A power of attorney is an instrument in writing usually but not necessarily a deed, by which the principal called “donor” appoints an agent called “donee” and confers authority on him to perform certain specified acts or kinds of acts on behalf of the principal – Chime v. Chime (2001) 3 NWLR (Pt. 701) 527.
A power of attorney is useful for many purposes; it may be to collect money on behalf of the donor, to prosecute a case in court or other forms of power of attorney.
Where the authority conferred on the done empowers him to execute a deed, his appointment must be by deed – Abina v. Farhat (1938) 14 NLR 17, where the court held that the deed could not be enforced because it was conferred verbally.(click on the pictures on left or right hand sides for more insights)
FEATURES OF A POWER OF ATTORNEY
1)      It is an instrument of delegation or representation. A power of attorney mirrors an agency relationship but it is sui generis and differs from other commercial agencies because its main aim is to satisfy third parties that the agent has the authority of the donor to deal on a subject-matter., rather than regulating only the relationship between the principal and the agent – Ude v. Nwara (1993) 2 NWLR (Pt. 278) 647.
2)      It does not transfer interest in land. It merely warrants and authorizes the donee to do acts on behalf of a principal. It is only after by virtue of the Power of Attorney that the donee leases or conveys the property to any person including himself which is known as alienation. As long as the donee acts within the scope of the power of attorney, he incurs no liability, and if there is a liability, it is the donor that incurs it – Ude v. Nwara (supra).
3)      Except where it empowers the donee to transfer interest in land or execute a deed, it does not involve a special mode of creation.
4)      It is used to protect a purchaser pending perfection of title to land.
5)      It a vehicle through which those acts could be done by the donee for and in the name of the donor to a third party.
6)      A power of attorney is usually a special instrument in the form of a Deed Poll, that is, an instrument that is executed by only one party.
7)      A power of attorney given in respect of family property must be executed by the head of the family as one of the donors or as the sole donor; otherwise it is void – Ajamogun v. Oshunrinde (1990) 4 NWLR (PT. 144) 407 at 419.
8)      It is revocable except where it is expressed to be irrevocable; and coupled with consideration.
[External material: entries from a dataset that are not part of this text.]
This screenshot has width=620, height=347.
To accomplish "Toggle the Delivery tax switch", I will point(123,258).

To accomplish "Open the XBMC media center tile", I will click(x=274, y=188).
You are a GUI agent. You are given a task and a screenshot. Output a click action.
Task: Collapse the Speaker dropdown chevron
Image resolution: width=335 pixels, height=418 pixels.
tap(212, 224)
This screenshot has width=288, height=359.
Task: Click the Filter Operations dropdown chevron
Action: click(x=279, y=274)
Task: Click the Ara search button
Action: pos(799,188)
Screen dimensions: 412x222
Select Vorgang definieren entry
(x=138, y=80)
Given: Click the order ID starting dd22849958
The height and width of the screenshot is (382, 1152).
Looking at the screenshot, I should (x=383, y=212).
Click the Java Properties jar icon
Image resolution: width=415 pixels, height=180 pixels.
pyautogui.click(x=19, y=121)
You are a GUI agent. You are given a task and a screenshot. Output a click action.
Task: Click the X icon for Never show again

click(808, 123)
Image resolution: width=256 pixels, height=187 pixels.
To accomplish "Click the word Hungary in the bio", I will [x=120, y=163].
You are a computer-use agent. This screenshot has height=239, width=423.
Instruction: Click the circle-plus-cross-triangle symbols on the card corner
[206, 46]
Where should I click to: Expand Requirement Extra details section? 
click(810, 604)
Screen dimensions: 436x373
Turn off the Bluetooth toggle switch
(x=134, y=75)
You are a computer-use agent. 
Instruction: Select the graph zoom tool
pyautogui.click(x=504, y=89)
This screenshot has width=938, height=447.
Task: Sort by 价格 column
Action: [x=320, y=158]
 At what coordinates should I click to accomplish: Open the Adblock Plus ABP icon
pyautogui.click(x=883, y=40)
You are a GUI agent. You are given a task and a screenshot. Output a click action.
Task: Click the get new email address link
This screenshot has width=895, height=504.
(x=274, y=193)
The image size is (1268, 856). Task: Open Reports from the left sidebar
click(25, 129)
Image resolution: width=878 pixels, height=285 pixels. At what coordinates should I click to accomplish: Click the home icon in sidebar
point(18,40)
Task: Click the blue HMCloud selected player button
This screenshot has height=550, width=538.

DIFFERENCE BETWEEN POWER OF ATTORNEY AND CONTRACT OF SALE OF LAND
1)      Power of Attorney does not transfer interest in land while contract of sale of land transfers interest in land which is equitable.
2)      Power of Attorney is usually executed by one party while contract for sale of land is executed by both parties.
3)      Power of Attorney does not need to be exchanged to be valid while in contract of sale of land, exchange is mandatory in order for it to be valid (unless both parties are represented by the same solicitor).
4)      Power of Attorney does not have mandatory consideration while contract of sale of land requires consideration.
DIFFERENCE BETWEEN POWER OF ATTORNEY AND A CONVEYANCE
1)      Power of Attorney does not transfer interest in land while conveyance transfers interest in land. Such interest transferred by a conveyance must be legal.
2)      Power of Attorney may not require Governor’s consent while a conveyance always requires the consent of the Governor.
3)      Power of Attorney is not usually executed by one party while in a conveyance, both parties execute it.
IMPORTANCE AND NEED FOR POWER OF ATTORNEY
The choice of a Power of Attorney as an instrument of delegation naturally comes as an option to a Solicitor where a client presents any or all of the problems below, the Solicitor may advice his client on the option of a Power of Attorney to appoint an agent to act in his stead and on his behalf and to do those things which he is unable or incapable of doing:
1)      Where the donor for some reasons may not be able to carry out the act personally due to being engaged in busy schedules or not close to the properties being sought, he may require another person to represent him – Ezeigwe v. Awudu (2008) 11 NWLR (Pt. 1097); Chime v. Chime (supra); Ude v. Nwara (supra).
2)      Where it is to secure interest of a purchaser pending the perfection of title of purchaser or performance of an obligation owed the donee.
3)      Where a mortgage is by demise or sub-demise under the Conveyancing Act pending the payment of mortgage sum – Re White Rose Cottage (1965) Ch. 940.
4)      Where expert skills of the donee is required such as where a donor donates to an Estate agent or Solicitor the responsibilities to put tenants in possession, collect rent, and evict tenants on a property.
PARTS OF A POWER OF ATTORNEY
1) Commencement Clause(Date is viewed as part of the commencement). In the days of yore, a Power of Attorney may be commenced with the words:

“KNOW YE ALL MEN BY THESE PRESENTS”

The modern practice is that it is commenced with:

“BY THIS POWER OF ATTORNEY”.
Or
“THIS POWER OF ATTORNEY”.

2) Date Clause – should be left blank as if dated, one must register and stamp within a certain period in order to avoid penalties

“given this……..…day of……………, 2008.
Or
“made on the  ……. day of …………., 2008.

 “is made this  ……. day of ………., 20.... (this is used when adding a recital).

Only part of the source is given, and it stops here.